• **EXERCISE DATA**

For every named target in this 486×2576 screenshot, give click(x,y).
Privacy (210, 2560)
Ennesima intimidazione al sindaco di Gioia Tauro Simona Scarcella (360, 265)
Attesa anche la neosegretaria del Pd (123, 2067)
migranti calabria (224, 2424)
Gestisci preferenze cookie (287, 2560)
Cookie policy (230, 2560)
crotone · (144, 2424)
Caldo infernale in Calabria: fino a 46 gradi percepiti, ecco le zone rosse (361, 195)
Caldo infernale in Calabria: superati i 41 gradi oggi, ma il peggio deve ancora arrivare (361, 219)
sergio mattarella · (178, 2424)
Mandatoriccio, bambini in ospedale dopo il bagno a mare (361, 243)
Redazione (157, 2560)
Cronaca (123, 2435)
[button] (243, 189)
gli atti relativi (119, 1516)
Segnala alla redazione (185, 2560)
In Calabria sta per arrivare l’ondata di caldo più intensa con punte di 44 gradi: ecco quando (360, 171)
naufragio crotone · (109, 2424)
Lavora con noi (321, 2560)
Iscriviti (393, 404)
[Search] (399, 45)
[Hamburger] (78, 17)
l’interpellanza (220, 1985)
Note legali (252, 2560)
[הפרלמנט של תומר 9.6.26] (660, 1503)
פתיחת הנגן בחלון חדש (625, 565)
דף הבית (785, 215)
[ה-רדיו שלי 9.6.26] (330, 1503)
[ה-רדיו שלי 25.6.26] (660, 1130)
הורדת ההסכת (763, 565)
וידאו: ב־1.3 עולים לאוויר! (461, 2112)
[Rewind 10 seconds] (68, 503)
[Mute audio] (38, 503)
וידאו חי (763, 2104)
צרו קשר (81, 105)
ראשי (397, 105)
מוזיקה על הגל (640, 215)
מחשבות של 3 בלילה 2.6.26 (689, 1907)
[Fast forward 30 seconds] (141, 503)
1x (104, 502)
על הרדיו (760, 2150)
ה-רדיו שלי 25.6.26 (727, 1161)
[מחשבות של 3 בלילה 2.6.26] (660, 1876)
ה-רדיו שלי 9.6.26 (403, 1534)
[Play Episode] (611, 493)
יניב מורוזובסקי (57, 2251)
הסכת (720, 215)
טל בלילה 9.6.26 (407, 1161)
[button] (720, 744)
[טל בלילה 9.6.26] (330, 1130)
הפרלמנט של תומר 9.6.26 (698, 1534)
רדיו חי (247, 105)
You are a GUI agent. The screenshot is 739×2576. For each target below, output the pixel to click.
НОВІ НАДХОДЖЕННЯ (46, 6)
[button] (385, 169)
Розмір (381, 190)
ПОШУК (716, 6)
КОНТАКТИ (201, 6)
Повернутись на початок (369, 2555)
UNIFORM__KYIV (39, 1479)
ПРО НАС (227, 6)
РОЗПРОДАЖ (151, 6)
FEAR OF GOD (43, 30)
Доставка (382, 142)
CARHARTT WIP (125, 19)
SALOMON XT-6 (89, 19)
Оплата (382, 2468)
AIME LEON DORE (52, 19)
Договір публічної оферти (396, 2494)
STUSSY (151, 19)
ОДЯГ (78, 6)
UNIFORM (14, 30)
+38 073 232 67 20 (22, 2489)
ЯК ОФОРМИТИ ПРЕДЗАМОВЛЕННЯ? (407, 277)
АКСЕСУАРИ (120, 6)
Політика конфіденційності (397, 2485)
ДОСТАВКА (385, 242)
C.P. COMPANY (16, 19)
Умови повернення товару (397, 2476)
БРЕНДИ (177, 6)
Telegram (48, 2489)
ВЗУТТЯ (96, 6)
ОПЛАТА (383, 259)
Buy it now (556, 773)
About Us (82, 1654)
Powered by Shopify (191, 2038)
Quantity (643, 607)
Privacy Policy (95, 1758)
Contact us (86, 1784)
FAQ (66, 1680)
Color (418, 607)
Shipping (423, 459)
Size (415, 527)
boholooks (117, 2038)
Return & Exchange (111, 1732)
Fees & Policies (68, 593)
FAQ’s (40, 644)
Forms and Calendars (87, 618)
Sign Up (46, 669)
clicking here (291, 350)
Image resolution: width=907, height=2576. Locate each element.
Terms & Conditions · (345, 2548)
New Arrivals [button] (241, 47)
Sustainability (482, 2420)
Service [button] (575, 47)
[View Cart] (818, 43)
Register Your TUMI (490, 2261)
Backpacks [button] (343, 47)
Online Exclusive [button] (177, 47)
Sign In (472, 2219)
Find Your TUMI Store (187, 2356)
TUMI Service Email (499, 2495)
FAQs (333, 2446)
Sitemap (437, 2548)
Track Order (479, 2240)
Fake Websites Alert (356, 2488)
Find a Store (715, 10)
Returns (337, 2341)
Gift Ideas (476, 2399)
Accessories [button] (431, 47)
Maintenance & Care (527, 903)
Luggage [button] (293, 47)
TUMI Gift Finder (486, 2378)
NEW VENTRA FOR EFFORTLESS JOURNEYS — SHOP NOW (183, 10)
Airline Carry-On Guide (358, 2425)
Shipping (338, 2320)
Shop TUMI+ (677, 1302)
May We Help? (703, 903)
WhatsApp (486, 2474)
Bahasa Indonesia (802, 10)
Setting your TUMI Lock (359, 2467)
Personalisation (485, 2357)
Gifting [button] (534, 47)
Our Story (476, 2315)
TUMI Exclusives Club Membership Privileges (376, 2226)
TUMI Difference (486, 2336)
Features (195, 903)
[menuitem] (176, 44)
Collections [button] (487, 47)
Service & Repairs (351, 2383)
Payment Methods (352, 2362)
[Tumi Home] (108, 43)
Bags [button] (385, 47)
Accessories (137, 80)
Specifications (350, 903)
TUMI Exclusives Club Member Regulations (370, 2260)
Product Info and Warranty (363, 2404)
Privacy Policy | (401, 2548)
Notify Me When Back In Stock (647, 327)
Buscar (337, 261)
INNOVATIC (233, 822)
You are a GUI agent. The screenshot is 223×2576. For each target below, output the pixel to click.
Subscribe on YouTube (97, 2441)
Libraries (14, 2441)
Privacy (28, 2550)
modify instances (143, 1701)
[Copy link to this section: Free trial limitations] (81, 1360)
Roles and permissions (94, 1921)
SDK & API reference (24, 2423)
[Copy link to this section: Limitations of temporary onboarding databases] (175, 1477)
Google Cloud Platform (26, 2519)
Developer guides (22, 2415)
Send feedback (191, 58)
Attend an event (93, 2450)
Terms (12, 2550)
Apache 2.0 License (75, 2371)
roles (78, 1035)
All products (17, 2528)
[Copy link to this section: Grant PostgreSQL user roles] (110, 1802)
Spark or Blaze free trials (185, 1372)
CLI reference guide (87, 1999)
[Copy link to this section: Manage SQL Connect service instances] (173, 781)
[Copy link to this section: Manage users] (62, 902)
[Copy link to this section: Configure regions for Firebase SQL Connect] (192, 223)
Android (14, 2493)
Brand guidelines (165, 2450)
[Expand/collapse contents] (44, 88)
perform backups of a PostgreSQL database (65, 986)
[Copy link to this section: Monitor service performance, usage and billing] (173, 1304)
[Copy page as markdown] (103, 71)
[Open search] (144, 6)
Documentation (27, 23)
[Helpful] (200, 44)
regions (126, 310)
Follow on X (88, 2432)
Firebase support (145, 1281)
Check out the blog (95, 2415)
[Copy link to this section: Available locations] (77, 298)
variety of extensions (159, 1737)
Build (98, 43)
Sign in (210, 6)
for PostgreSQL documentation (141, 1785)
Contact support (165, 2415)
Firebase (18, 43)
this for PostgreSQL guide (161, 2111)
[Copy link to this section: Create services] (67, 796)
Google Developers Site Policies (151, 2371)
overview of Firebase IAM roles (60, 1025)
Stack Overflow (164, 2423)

• **PROBLEM**
Could you repeat exactly the lines in the listing above from the one with "May We Help? (703, 903)" down to the one with "this for PostgreSQL guide (161, 2111)"? Include both of those lines.

• **OUTPUT FOR THIS TASK**
May We Help? (703, 903)
WhatsApp (486, 2474)
Bahasa Indonesia (802, 10)
Setting your TUMI Lock (359, 2467)
Personalisation (485, 2357)
Gifting [button] (534, 47)
Our Story (476, 2315)
TUMI Exclusives Club Membership Privileges (376, 2226)
TUMI Difference (486, 2336)
Features (195, 903)
[menuitem] (176, 44)
Collections [button] (487, 47)
Service & Repairs (351, 2383)
Payment Methods (352, 2362)
[Tumi Home] (108, 43)
Bags [button] (385, 47)
Accessories (137, 80)
Specifications (350, 903)
TUMI Exclusives Club Member Regulations (370, 2260)
Product Info and Warranty (363, 2404)
Privacy Policy | (401, 2548)
Notify Me When Back In Stock (647, 327)
Buscar (337, 261)
INNOVATIC (233, 822)
You are a GUI agent. The screenshot is 223×2576. For each target below, output the pixel to click.
Subscribe on YouTube (97, 2441)
Libraries (14, 2441)
Privacy (28, 2550)
modify instances (143, 1701)
[Copy link to this section: Free trial limitations] (81, 1360)
Roles and permissions (94, 1921)
SDK & API reference (24, 2423)
[Copy link to this section: Limitations of temporary onboarding databases] (175, 1477)
Google Cloud Platform (26, 2519)
Developer guides (22, 2415)
Send feedback (191, 58)
Attend an event (93, 2450)
Terms (12, 2550)
Apache 2.0 License (75, 2371)
roles (78, 1035)
All products (17, 2528)
[Copy link to this section: Grant PostgreSQL user roles] (110, 1802)
Spark or Blaze free trials (185, 1372)
CLI reference guide (87, 1999)
[Copy link to this section: Manage SQL Connect service instances] (173, 781)
[Copy link to this section: Manage users] (62, 902)
[Copy link to this section: Configure regions for Firebase SQL Connect] (192, 223)
Android (14, 2493)
Brand guidelines (165, 2450)
[Expand/collapse contents] (44, 88)
perform backups of a PostgreSQL database (65, 986)
[Copy link to this section: Monitor service performance, usage and billing] (173, 1304)
[Copy page as markdown] (103, 71)
[Open search] (144, 6)
Documentation (27, 23)
[Helpful] (200, 44)
regions (126, 310)
Follow on X (88, 2432)
Firebase support (145, 1281)
Check out the blog (95, 2415)
[Copy link to this section: Available locations] (77, 298)
variety of extensions (159, 1737)
Build (98, 43)
Sign in (210, 6)
for PostgreSQL documentation (141, 1785)
Contact support (165, 2415)
Firebase (18, 43)
this for PostgreSQL guide (161, 2111)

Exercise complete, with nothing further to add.